◆ Brief ◆
Using the entries below, write out the line with "août 2016 (332, 2059)", the line with "mai 2016 (331, 2105)", and every line in between, exactly as each is written.

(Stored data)
:::
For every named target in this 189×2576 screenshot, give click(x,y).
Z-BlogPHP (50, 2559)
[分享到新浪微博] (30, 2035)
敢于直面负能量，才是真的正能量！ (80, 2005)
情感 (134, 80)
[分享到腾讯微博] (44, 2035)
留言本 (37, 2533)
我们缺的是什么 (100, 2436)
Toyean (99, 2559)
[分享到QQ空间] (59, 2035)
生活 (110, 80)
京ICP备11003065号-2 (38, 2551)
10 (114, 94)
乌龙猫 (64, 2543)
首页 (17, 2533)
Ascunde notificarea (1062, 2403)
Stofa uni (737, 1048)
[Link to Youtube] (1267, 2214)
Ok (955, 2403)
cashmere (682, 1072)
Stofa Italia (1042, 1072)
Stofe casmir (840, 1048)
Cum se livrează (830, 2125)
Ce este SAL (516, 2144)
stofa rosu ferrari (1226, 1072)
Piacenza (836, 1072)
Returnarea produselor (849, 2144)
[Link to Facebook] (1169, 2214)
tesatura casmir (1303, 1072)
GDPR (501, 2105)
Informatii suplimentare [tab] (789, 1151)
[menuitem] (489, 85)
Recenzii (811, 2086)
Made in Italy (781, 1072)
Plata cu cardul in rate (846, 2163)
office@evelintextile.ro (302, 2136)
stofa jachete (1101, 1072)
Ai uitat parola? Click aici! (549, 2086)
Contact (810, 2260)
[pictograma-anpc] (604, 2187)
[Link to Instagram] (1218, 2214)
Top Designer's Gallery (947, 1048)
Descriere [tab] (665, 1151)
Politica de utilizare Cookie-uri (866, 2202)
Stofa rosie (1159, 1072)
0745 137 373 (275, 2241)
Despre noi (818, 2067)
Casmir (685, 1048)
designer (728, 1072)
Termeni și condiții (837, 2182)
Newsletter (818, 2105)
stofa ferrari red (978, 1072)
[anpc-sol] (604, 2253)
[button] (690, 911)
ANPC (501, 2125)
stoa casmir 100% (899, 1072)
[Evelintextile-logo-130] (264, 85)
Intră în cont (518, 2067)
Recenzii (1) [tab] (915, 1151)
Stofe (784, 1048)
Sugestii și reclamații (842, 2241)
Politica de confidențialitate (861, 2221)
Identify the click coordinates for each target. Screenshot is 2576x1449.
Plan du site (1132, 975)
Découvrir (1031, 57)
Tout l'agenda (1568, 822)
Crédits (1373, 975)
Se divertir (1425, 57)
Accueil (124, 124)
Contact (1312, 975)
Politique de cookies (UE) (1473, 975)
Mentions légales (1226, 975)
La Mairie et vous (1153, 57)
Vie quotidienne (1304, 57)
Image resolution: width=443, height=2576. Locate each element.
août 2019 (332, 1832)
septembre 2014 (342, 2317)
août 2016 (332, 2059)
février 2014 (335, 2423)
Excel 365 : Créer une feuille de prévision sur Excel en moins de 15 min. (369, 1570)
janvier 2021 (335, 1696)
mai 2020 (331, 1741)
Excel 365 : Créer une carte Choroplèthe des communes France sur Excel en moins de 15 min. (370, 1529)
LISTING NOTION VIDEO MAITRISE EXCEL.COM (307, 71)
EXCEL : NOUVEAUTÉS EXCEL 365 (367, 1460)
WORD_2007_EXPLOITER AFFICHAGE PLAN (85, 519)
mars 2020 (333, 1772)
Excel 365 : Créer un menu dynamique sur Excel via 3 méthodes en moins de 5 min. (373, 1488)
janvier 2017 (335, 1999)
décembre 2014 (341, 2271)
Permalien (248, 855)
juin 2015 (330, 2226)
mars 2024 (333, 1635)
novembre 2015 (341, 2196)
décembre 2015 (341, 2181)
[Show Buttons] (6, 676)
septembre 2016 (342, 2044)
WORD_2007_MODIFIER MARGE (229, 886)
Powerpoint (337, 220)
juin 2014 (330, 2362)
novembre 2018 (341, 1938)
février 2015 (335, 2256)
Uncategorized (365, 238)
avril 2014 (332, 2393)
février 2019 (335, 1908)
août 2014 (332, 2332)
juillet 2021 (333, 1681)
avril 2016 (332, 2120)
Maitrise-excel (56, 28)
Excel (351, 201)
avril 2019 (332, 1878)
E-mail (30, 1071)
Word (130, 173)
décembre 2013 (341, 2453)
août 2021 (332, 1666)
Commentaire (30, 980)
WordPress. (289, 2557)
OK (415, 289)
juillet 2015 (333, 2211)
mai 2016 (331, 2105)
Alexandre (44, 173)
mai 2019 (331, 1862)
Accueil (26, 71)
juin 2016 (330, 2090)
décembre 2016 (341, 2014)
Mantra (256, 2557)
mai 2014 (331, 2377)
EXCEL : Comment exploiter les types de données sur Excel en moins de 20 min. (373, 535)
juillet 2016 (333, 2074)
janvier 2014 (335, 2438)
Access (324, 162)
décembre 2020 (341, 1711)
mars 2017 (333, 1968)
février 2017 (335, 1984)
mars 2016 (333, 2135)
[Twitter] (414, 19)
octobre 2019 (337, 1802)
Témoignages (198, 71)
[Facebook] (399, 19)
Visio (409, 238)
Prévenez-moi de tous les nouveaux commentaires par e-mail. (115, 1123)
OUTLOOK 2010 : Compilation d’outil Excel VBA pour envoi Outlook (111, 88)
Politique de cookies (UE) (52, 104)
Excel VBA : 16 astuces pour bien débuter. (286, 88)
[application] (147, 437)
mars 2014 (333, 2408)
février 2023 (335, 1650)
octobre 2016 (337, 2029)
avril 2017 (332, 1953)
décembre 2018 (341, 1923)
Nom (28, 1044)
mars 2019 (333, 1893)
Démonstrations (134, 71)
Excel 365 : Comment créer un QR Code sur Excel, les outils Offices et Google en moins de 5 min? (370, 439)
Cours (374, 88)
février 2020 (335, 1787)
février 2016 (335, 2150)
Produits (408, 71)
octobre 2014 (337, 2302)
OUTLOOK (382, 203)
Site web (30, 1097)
:::
◆ Output of the exercise ◆
août 2016 (332, 2059)
février 2014 (335, 2423)
Excel 365 : Créer une feuille de prévision sur Excel en moins de 15 min. (369, 1570)
janvier 2021 (335, 1696)
mai 2020 (331, 1741)
Excel 365 : Créer une carte Choroplèthe des communes France sur Excel en moins de 15 min. (370, 1529)
LISTING NOTION VIDEO MAITRISE EXCEL.COM (307, 71)
EXCEL : NOUVEAUTÉS EXCEL 365 (367, 1460)
WORD_2007_EXPLOITER AFFICHAGE PLAN (85, 519)
mars 2020 (333, 1772)
Excel 365 : Créer un menu dynamique sur Excel via 3 méthodes en moins de 5 min. (373, 1488)
janvier 2017 (335, 1999)
décembre 2014 (341, 2271)
Permalien (248, 855)
juin 2015 (330, 2226)
mars 2024 (333, 1635)
novembre 2015 (341, 2196)
décembre 2015 (341, 2181)
[Show Buttons] (6, 676)
septembre 2016 (342, 2044)
WORD_2007_MODIFIER MARGE (229, 886)
Powerpoint (337, 220)
juin 2014 (330, 2362)
novembre 2018 (341, 1938)
février 2015 (335, 2256)
Uncategorized (365, 238)
avril 2014 (332, 2393)
février 2019 (335, 1908)
août 2014 (332, 2332)
juillet 2021 (333, 1681)
avril 2016 (332, 2120)
Maitrise-excel (56, 28)
Excel (351, 201)
avril 2019 (332, 1878)
E-mail (30, 1071)
Word (130, 173)
décembre 2013 (341, 2453)
août 2021 (332, 1666)
Commentaire (30, 980)
WordPress. (289, 2557)
OK (415, 289)
juillet 2015 (333, 2211)
mai 2016 (331, 2105)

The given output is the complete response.